_WHAT IS EXPECTED_.
Using the data below, return the stretch from the line that contains "Mei (47, 2472)" through the line that contains "Soluções (871, 106)", both included, exactly as it stands and nothing beyond it.

*** Opening of DATA FOR PROCESSING ***

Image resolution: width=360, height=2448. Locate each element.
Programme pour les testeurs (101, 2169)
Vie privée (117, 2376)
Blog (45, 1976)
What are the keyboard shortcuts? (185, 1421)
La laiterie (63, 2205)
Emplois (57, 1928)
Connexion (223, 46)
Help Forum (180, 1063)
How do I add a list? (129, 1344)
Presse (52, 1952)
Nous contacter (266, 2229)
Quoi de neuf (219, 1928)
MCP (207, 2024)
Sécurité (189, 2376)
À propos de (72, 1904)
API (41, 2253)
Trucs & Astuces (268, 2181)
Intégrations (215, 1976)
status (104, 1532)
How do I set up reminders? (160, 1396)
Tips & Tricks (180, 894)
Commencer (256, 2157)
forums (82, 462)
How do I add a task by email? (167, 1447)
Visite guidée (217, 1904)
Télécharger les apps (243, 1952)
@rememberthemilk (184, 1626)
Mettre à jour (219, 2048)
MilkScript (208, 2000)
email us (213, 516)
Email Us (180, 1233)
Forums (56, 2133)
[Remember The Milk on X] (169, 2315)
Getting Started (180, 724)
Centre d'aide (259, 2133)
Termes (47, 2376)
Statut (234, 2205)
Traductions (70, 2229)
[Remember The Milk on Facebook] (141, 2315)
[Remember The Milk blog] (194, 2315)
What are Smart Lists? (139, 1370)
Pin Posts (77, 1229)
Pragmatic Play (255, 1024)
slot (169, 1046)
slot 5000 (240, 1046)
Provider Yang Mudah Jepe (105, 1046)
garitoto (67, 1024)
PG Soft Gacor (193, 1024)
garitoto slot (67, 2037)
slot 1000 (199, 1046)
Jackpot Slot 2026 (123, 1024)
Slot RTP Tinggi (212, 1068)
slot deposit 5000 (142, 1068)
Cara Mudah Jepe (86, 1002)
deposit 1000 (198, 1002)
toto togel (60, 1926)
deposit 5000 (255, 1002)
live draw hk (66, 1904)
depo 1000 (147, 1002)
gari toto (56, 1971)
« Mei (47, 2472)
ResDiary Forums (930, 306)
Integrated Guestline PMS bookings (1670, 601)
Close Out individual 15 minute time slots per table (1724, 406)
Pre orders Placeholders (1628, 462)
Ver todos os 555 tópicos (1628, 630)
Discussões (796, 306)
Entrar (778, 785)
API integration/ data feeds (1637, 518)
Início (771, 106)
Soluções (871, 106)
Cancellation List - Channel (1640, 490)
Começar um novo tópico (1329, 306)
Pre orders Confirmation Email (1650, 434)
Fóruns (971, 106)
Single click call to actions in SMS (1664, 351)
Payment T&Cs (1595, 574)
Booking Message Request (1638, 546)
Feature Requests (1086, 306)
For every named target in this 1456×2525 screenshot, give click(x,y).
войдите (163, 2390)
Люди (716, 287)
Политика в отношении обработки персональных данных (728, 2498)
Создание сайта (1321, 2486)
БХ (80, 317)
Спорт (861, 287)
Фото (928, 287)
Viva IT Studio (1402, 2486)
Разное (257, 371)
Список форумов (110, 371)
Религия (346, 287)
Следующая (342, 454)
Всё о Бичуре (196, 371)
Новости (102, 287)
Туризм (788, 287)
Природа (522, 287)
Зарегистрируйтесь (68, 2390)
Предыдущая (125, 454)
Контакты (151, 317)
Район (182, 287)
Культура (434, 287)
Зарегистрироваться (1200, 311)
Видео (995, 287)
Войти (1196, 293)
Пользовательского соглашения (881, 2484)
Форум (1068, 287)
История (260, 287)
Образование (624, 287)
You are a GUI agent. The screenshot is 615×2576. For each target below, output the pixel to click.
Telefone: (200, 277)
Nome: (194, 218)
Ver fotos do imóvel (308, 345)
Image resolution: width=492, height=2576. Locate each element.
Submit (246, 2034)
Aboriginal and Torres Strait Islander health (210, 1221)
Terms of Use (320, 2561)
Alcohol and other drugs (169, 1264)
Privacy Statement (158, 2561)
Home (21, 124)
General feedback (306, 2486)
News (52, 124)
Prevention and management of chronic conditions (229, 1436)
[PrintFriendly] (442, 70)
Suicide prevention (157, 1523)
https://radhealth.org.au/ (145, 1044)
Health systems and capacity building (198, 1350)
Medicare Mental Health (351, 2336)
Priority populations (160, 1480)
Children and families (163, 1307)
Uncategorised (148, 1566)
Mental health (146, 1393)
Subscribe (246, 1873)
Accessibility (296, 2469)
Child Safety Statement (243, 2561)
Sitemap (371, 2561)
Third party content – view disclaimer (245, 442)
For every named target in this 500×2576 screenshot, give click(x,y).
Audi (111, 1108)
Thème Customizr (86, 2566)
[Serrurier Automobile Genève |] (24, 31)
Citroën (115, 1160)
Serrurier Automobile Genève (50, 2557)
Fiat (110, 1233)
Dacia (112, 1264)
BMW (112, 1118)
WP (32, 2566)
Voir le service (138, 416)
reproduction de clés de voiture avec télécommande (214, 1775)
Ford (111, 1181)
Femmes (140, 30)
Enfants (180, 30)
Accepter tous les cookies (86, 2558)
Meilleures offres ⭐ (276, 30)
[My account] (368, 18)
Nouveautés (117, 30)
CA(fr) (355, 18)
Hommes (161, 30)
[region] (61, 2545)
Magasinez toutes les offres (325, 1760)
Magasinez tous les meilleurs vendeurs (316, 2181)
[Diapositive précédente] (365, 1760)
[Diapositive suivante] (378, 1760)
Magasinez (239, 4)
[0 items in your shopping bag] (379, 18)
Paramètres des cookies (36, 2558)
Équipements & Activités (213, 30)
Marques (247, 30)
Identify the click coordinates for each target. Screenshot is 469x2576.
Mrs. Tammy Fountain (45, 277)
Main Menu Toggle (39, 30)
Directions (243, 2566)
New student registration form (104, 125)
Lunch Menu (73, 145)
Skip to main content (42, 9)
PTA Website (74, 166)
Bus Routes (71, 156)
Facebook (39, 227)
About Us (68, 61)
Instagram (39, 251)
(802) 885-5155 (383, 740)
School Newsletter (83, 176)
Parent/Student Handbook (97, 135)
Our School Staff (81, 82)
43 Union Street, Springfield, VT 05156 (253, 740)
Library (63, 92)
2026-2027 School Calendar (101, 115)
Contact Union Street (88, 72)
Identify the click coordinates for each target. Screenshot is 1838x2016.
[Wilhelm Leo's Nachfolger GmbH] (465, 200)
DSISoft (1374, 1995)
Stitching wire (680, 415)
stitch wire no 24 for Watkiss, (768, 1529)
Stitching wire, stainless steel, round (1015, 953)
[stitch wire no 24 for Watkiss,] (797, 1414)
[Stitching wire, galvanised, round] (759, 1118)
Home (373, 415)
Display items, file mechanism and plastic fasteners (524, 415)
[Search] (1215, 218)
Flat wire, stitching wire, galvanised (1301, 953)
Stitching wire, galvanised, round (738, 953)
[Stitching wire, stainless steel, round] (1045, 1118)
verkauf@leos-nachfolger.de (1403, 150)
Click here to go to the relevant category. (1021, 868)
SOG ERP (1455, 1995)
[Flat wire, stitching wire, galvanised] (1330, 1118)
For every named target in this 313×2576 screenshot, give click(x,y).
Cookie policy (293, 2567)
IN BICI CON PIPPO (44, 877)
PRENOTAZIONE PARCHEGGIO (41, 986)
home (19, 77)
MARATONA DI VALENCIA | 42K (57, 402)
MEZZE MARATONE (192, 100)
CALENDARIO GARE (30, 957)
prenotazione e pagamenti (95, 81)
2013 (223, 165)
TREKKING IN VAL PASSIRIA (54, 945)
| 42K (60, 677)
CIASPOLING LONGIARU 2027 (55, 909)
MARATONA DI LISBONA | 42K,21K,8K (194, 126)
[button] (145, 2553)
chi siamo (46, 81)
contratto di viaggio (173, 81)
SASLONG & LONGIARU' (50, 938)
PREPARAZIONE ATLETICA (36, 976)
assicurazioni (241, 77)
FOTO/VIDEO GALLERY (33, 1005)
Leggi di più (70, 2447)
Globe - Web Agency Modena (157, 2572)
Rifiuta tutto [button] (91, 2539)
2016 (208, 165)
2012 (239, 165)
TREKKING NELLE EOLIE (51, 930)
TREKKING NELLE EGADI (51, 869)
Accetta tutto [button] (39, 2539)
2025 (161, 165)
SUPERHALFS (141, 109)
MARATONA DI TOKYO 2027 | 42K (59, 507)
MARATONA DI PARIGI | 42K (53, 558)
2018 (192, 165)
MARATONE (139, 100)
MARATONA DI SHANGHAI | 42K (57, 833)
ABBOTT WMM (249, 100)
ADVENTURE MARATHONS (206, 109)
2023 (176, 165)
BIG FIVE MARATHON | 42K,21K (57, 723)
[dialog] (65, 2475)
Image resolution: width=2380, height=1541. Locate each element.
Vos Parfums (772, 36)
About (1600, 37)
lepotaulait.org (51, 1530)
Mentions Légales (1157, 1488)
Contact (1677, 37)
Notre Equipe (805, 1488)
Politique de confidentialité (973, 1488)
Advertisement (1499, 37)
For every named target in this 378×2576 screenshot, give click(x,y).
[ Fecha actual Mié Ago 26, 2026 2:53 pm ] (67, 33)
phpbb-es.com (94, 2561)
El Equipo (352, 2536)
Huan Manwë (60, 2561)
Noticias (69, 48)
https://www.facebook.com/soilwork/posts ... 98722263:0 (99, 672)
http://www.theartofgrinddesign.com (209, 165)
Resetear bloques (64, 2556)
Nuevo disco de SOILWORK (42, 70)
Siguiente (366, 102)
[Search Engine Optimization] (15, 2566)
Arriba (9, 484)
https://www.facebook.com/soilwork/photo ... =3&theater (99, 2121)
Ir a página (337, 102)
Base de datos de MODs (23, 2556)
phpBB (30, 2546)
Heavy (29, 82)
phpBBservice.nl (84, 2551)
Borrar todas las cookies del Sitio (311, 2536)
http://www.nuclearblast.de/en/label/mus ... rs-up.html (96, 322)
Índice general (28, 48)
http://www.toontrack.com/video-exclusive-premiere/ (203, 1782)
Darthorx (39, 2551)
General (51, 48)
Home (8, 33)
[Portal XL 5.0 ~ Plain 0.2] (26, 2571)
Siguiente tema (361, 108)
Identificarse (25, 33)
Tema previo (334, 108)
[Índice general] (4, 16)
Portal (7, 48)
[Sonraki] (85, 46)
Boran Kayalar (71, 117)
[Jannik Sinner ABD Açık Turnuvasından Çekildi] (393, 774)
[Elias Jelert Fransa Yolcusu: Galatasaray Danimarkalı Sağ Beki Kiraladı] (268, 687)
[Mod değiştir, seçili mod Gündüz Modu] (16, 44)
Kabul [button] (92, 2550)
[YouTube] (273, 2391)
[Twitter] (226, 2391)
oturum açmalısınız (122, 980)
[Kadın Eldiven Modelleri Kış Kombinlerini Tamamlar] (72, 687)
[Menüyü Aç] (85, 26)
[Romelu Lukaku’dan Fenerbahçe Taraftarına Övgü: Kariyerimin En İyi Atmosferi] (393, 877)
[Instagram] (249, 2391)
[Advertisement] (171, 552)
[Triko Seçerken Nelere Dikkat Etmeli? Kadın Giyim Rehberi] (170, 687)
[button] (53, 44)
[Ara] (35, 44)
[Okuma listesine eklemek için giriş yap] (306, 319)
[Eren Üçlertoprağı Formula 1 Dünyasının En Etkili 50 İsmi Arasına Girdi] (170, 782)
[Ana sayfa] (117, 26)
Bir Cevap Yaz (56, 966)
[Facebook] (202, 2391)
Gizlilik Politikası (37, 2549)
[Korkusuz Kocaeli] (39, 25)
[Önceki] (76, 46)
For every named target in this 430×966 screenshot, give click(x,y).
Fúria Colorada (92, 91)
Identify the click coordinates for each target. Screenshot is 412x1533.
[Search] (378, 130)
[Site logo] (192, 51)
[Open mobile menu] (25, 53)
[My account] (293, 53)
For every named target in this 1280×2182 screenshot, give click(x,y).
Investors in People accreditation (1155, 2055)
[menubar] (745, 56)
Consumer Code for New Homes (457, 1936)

*** Close of DATA FOR PROCESSING ***

_SOLUTION TO THE EXERCISE_.
« Mei (47, 2472)
ResDiary Forums (930, 306)
Integrated Guestline PMS bookings (1670, 601)
Close Out individual 15 minute time slots per table (1724, 406)
Pre orders Placeholders (1628, 462)
Ver todos os 555 tópicos (1628, 630)
Discussões (796, 306)
Entrar (778, 785)
API integration/ data feeds (1637, 518)
Início (771, 106)
Soluções (871, 106)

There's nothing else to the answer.